Knowledge Completes the Vision: A Multimodal Entity-aware Retrieval-Augmented Generation Framework for News Image Captioning
Xiaoxing You, Qiang Huang, Lingyu Li, Chi Zhang, Xiaopeng Liu, Min Zhang, Jun Yu
TL;DR
The paper addresses the challenge of generating journalistically informative news captions that fuse visual content with contextual article knowledge. It introduces MERGE, a multimodal retrieval-augmented generation framework built on an entity-centric multimodal knowledge base (EMKB), a three-stage Hypothesis Caption-guided Multimodal Alignment (HCMA), and Retrieval-driven Multimodal Knowledge Integration (RMKI). Through EMKB, HCMA, and RMKI, MERGE delivers superior caption quality and named entity grounding, achieving state-of-the-art CIDEr and F1 scores on GoodNews and NYTimes800k and strong generalization to Visual News. The work demonstrates that integrating explicit multimodal knowledge with implicit reasoning in a tailored MLLM framework yields robust, domain-adaptive performance for complex, knowledge-intensive vision-language tasks relevant to journalism.
Abstract
News image captioning aims to produce journalistically informative descriptions by combining visual content with contextual cues from associated articles. Despite recent advances, existing methods struggle with three key challenges: (1) incomplete information coverage, (2) weak cross-modal alignment, and (3) suboptimal visual-entity grounding.
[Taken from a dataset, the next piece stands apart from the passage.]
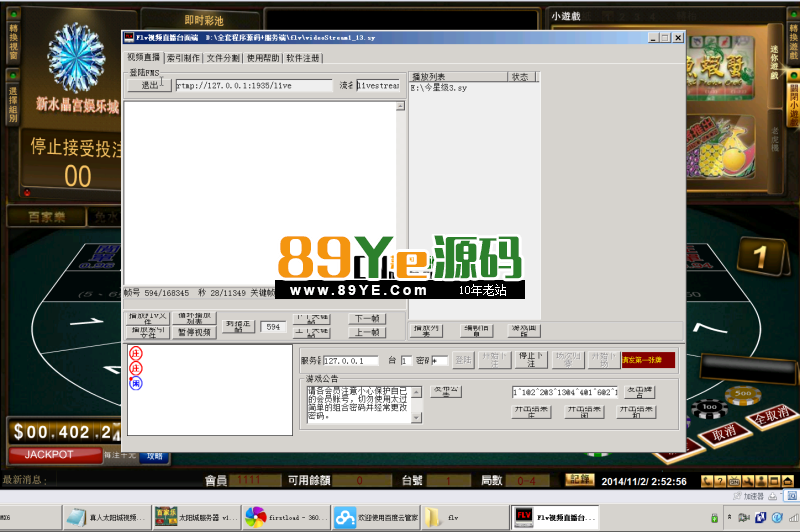Select the 软件注册 tab

[303, 59]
To address these issues, we introduce MERGE, the first Multimodal Entity-aware Retrieval-augmented GEneration framework for news image captioning. MERGE constructs an entity-centric multimodal knowledge base (EMKB) that integrates textual, visual, and structured knowledge, enabling enriched background retrieval. It improves cross-modal alignment through a multistage hypothesis-caption strategy and enhances visual-entity matching via dynamic retrieval guided by image content. Extensive experiments on GoodNews and NYTimes800k show that MERGE significantly outperforms state-of-the-art baselines, with CIDEr gains of +6.84 and +1.16 in caption quality, and F1-score improvements of +4.14 and +2.64 in named entity recognition. Notably, MERGE also generalizes well to the unseen Visual News dataset, achieving +20.17 in CIDEr and +6.22 in F1-score, demonstrating strong robustness and domain adaptability.